Any safe zone in Syria guaranteed by the United States would almost certainly require some degree of U.S. military protection. Securing the ground alone would require thousands of troops, former U.S. officials and experts say.

Anthony Cordesman, a military expert at the Center for Strategic and International Studies think tank, cautioned that a safe zone inside Syria could become a diplomatic albatross that would force a Trump administration to juggle a host of ethnic and political tensions in Syria indefinitely.

Other experts said jihadists could be attracted to the zone, either to carry out attacks that would embarrass the United States or to use the zone as a safe haven where militants could regroup.

Such a zone also would be expensive, given the need to house, feed, educate and provide medical care to the refugees.

“I think these people really have no idea what it takes to support 25,000 people, which is really a small number, in terms of the (internally displaced) and refugees” in Syria, Cordesman said.

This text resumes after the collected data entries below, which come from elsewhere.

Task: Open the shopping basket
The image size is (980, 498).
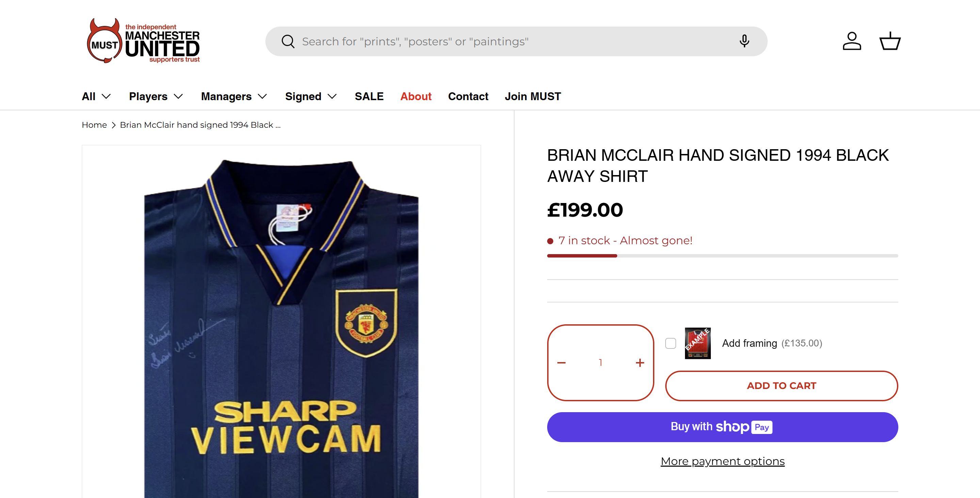Action: [x=890, y=41]
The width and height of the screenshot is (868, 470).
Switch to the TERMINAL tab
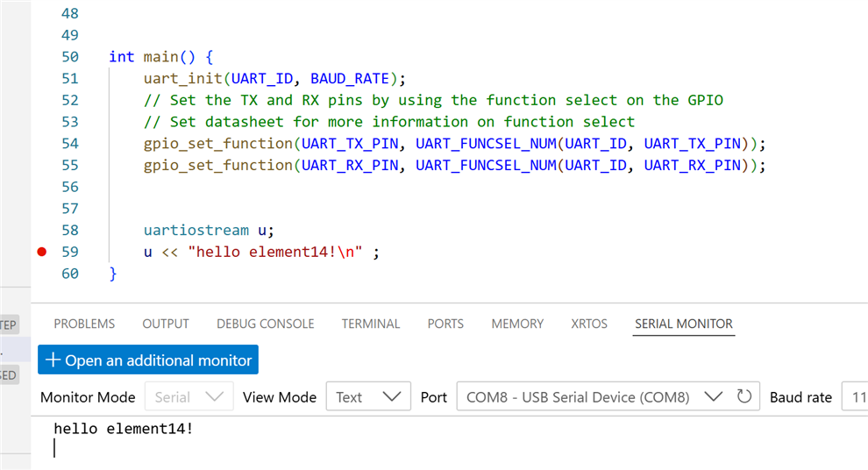click(370, 324)
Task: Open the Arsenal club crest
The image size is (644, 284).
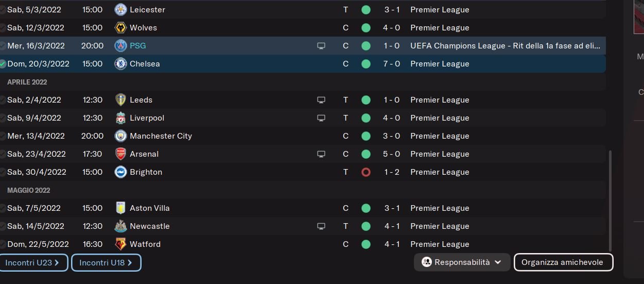Action: [120, 154]
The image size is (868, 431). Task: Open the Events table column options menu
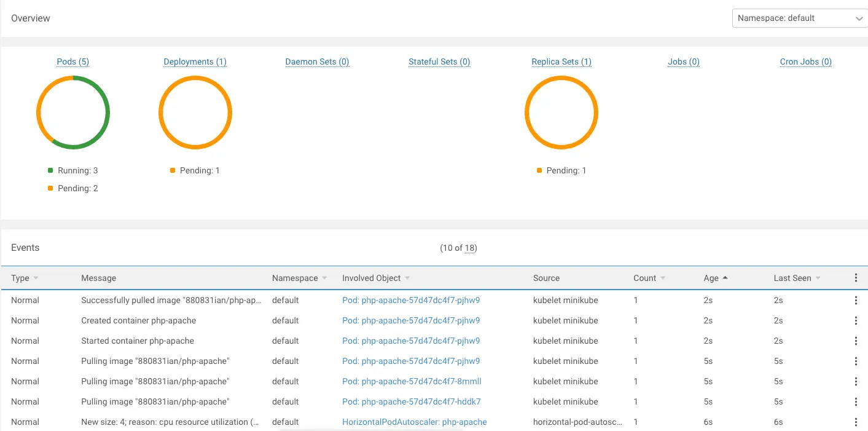856,278
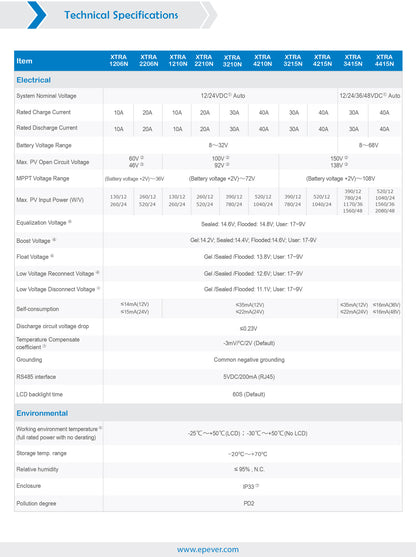Open the www.epever.com link
Screen dimensions: 416x557
(208, 550)
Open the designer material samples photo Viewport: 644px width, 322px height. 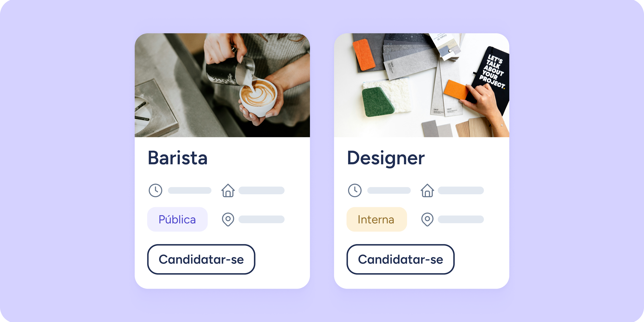pos(422,85)
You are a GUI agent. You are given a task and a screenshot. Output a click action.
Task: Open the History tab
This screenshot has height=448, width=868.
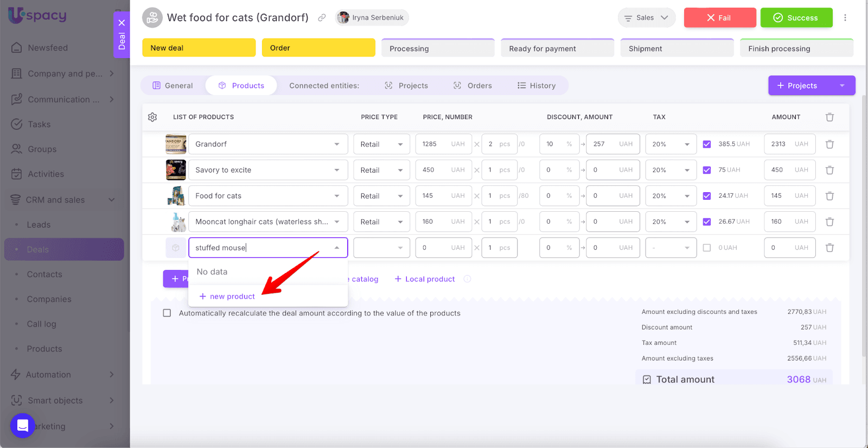point(536,86)
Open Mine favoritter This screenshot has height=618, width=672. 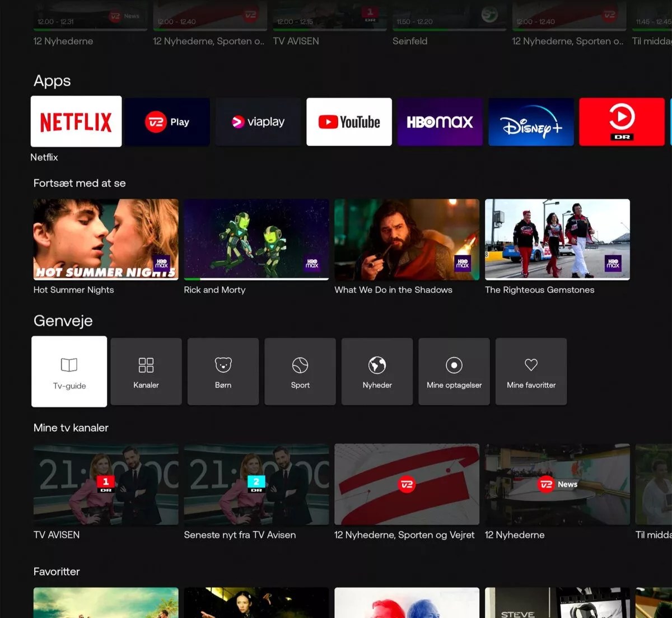531,371
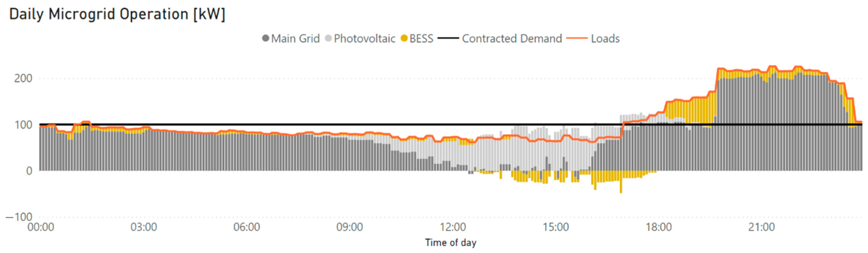Click the Photovoltaic legend dot
The width and height of the screenshot is (868, 253).
point(328,38)
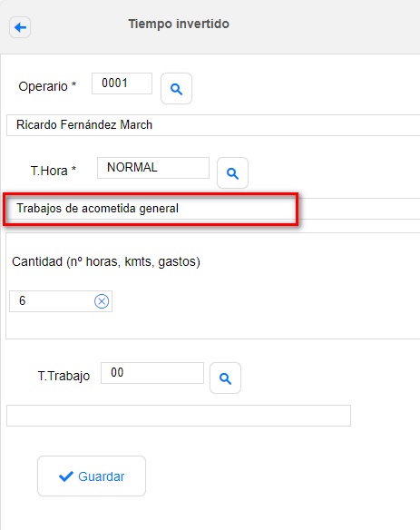Viewport: 420px width, 530px height.
Task: Save the entry with the Guardar button
Action: point(92,476)
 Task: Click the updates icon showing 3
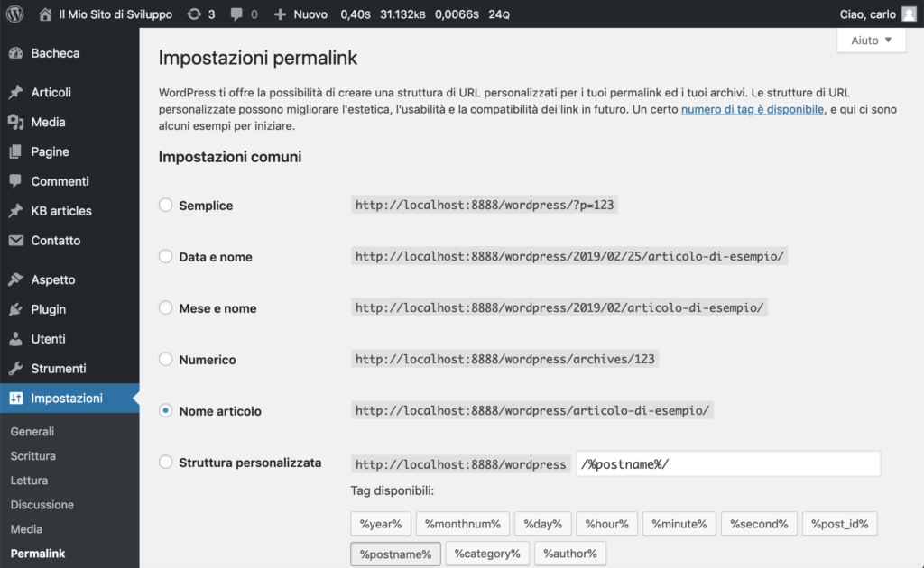point(194,14)
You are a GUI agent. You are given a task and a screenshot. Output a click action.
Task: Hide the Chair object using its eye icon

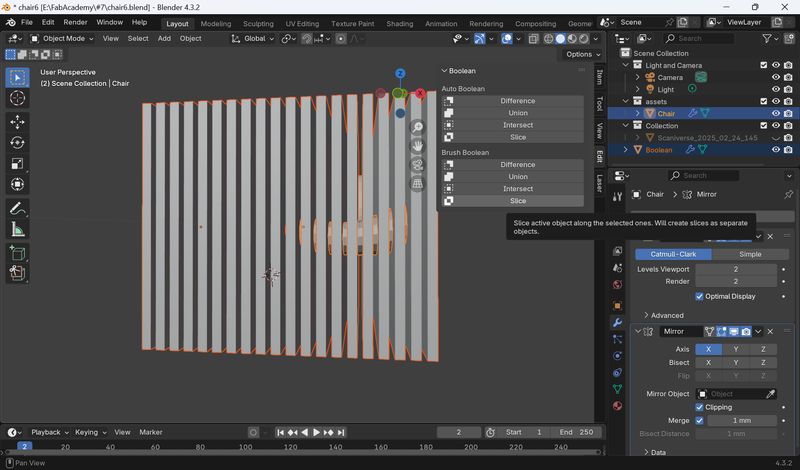click(776, 113)
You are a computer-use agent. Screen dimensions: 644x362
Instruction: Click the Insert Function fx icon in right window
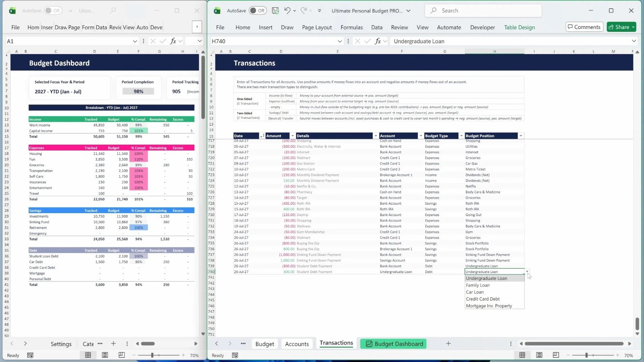point(378,41)
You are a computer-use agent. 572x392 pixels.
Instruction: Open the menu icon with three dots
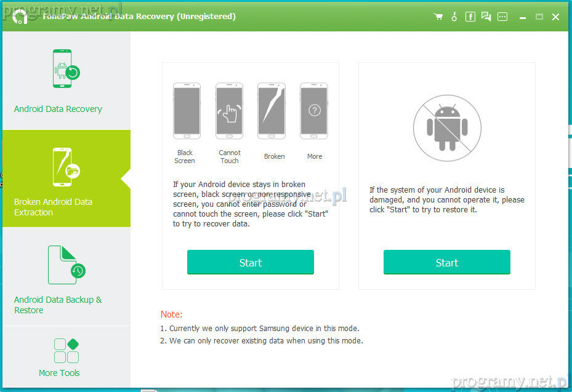click(x=502, y=17)
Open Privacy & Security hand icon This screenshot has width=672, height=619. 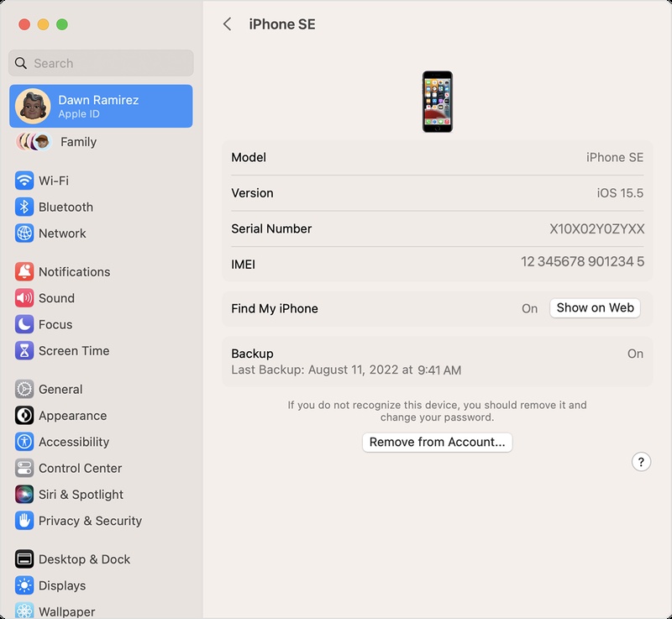24,521
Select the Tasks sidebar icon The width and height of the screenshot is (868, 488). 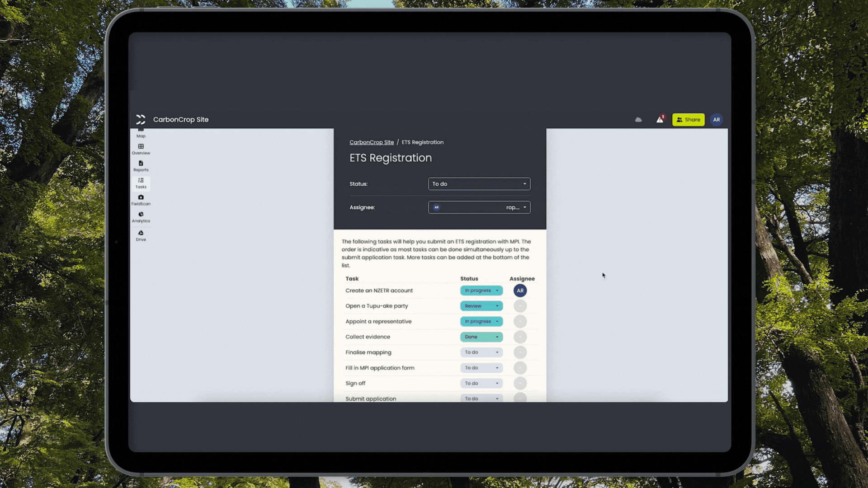(x=141, y=183)
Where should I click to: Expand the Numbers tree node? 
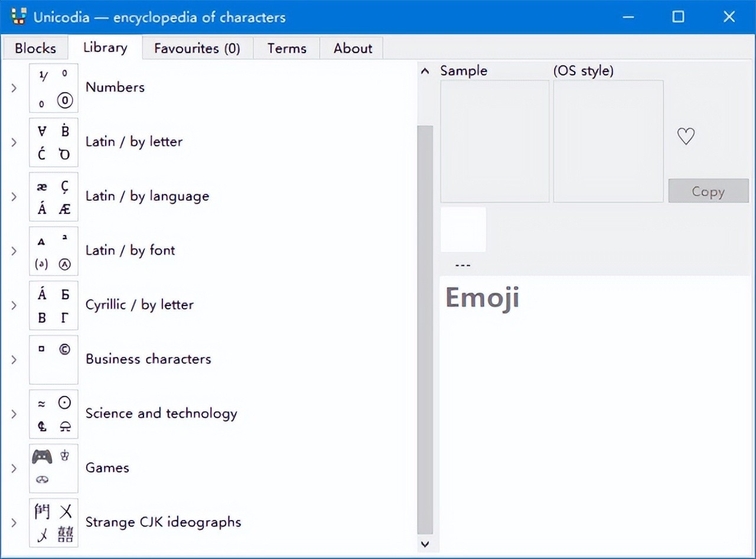14,88
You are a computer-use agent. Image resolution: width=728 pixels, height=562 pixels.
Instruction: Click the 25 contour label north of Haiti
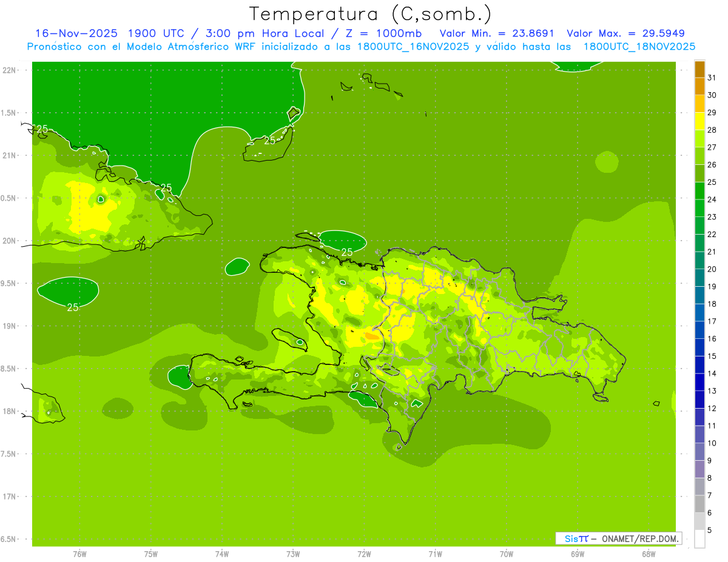click(347, 252)
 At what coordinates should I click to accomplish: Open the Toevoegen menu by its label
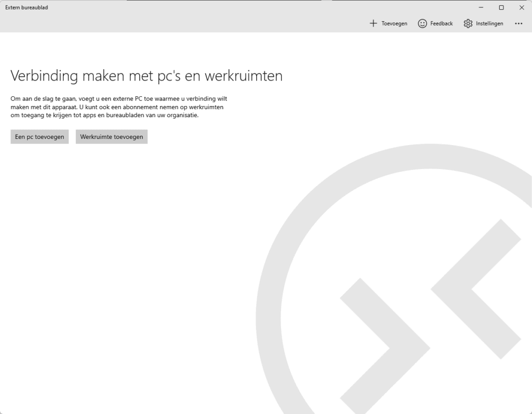394,23
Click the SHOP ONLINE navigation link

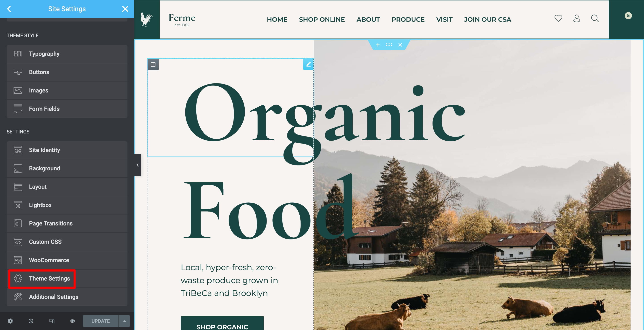click(322, 20)
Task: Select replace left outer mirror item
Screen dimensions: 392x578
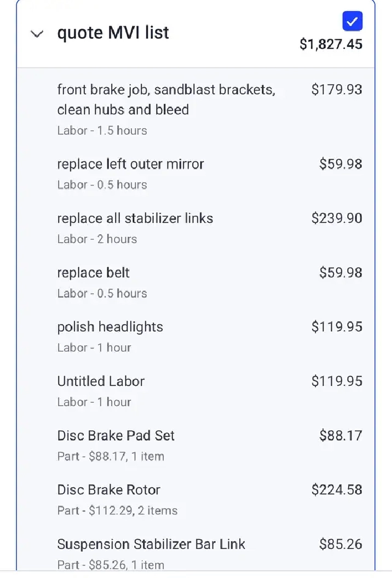Action: [130, 164]
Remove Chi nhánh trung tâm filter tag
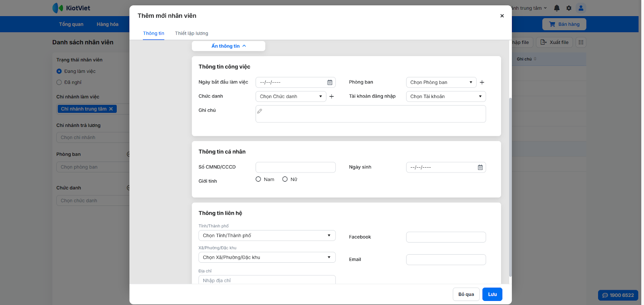The width and height of the screenshot is (644, 305). click(111, 109)
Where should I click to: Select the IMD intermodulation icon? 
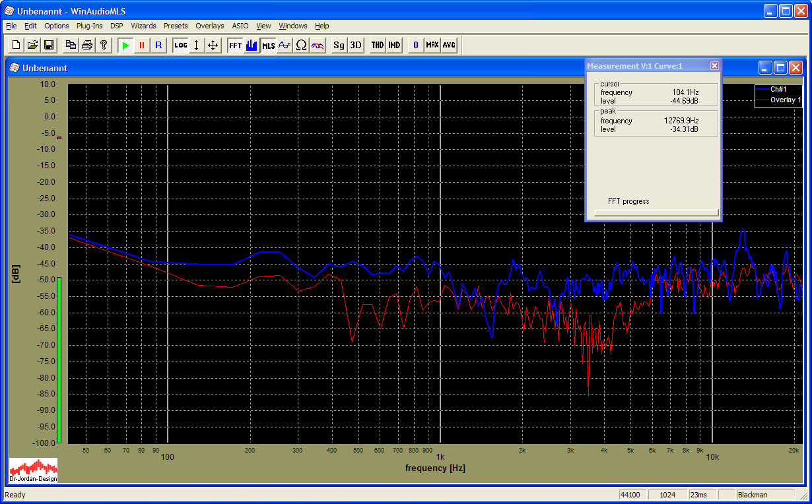tap(394, 46)
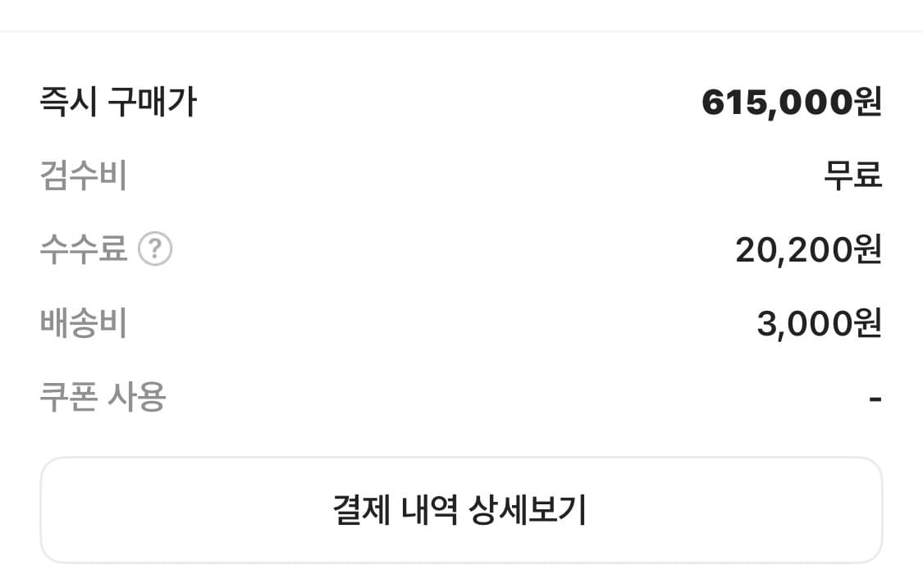Select the 615,000원 price value
Image resolution: width=923 pixels, height=588 pixels.
coord(791,103)
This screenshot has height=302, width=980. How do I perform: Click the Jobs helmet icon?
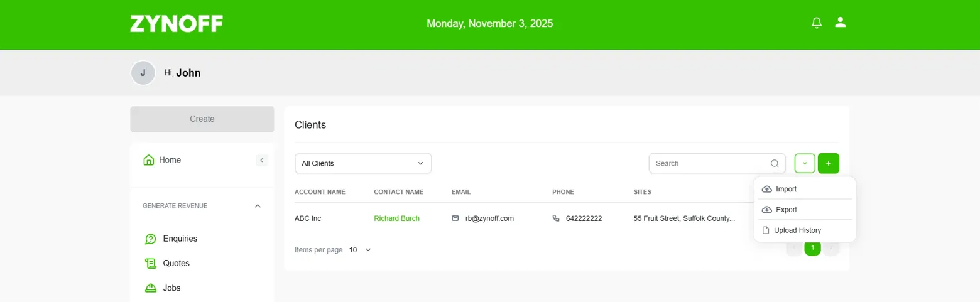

The draft document gave no details on what would constitute a safe zone, where one might be set up and who would defend it.

Jordan, Turkey and other neighboring countries already host millions of Syrian refugees. The Turkish government pressed Obama, without success, to create a no-fly zone on Syria’s border with Turkey but now is at odds with Washington over its support for Kurdish fighters in Syria.